TASKS TO CARRY OUT:
[1] In the capacitance standard text, what is the direct-reading accuracy of the 1417?
[2] Reproduce the passage of the capacitance standard text between "The direct-reading accuracy" and "standard before scaling.", inclusive.

TEXT:
- - - -
The 1417 Four-Terminal Capacitance
Standard
consists of a 1 µF standard capacitor and two
precise inductive voltage dividers used to
scale the value of the 1 µF capacitor up to 1
F in decade steps. This arrangement provides
accuracy and stability unattainable with very
high-value true capacitors.
In addition to the seven direct-reading capacitance
values, an
infinite number of intermediate or higher capacitance values
can
be obtained by using external capacitors. An external capacitor
is
simply connected to the 1417's external standard terminals, either
directly or in parallel with a 1 µF internal standard, and
the resulting
capacitance is scaled in value by the 1417's inductive voltage
dividers.
The direct-reading accuracy of the 1417 is ±0.25% plus
ratio accuracy at test frequencies of 100, 120, or 1000 Hz. Since
the 1417 scaling ratios are precise and repeatable, better accuracy
can be obtained by measuring the actual value of the internal
1 µF standard or of an external standard before scaling.
- - - -
COLLECTED DATA:
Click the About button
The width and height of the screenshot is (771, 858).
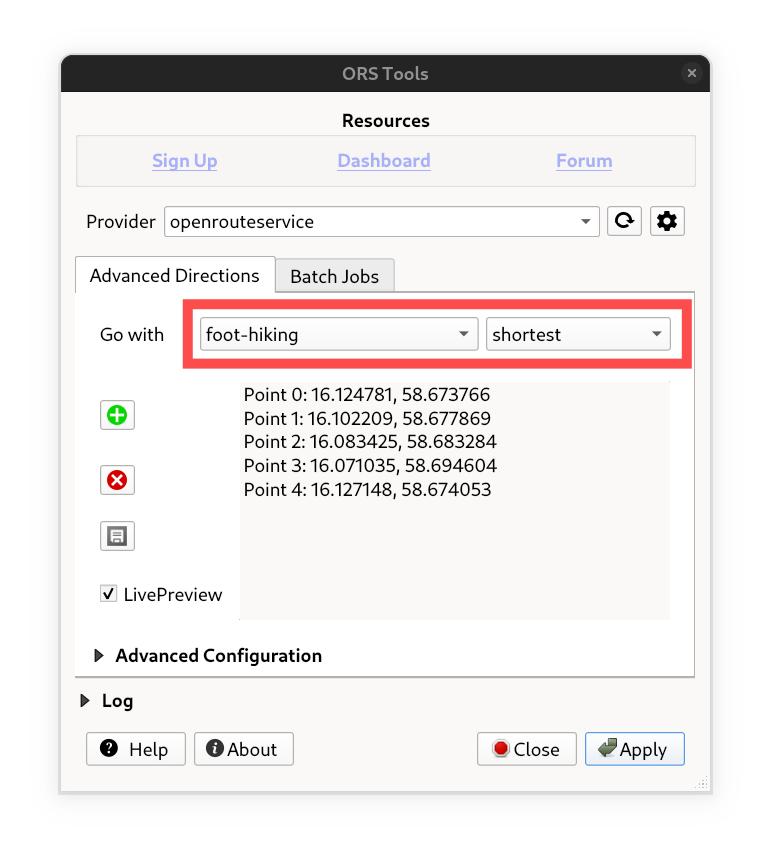point(243,749)
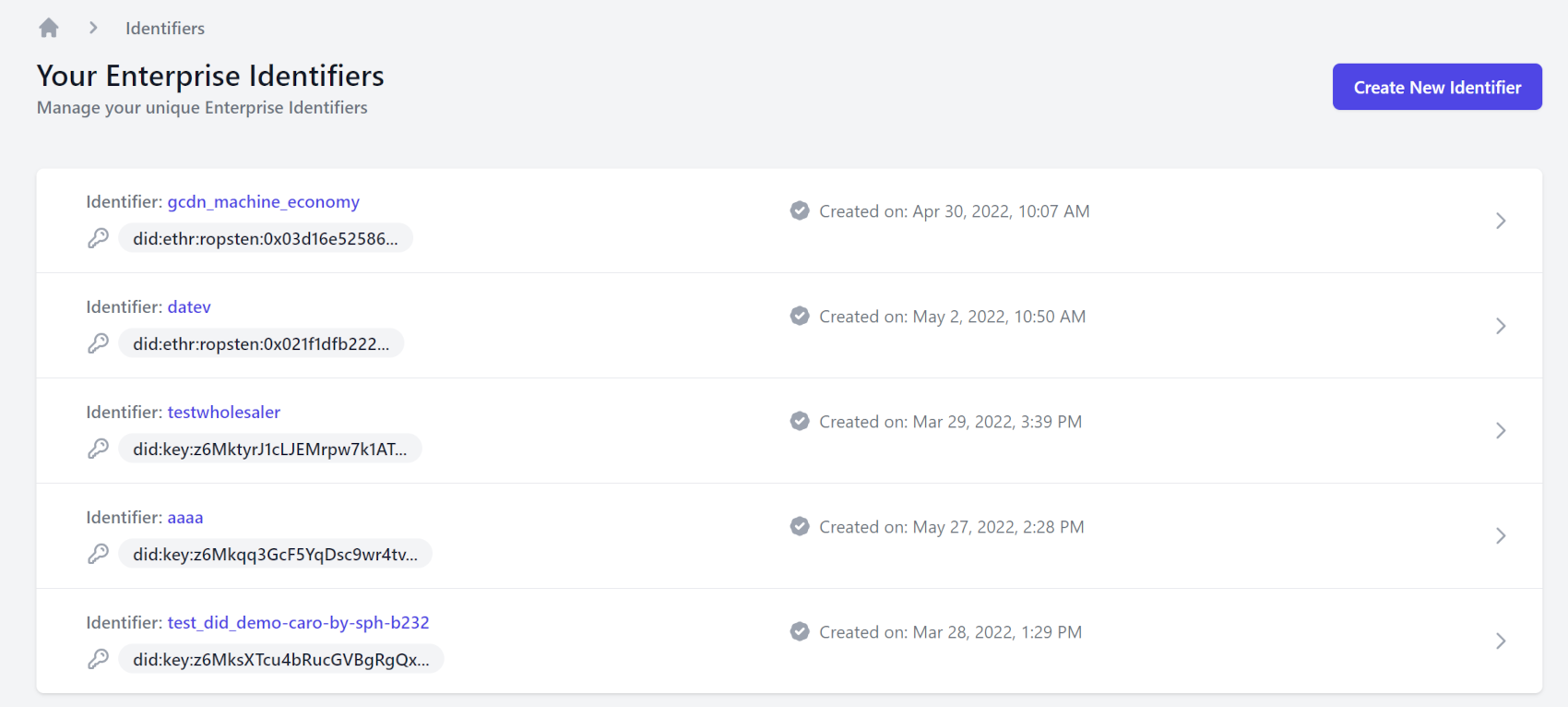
- - - -
EXERCISE RESPONSES:
[1] It is ±0.25% plus ratio accuracy at test frequencies of 100, 120, or 1000 Hz.

[2]
The direct-reading accuracy of the 1417 is ±0.25% plus
ratio accuracy at test frequencies of 100, 120, or 1000 Hz. Since
the 1417 scaling ratios are precise and repeatable, better accuracy
can be obtained by measuring the actual value of the internal
1 µF standard or of an external standard before scaling.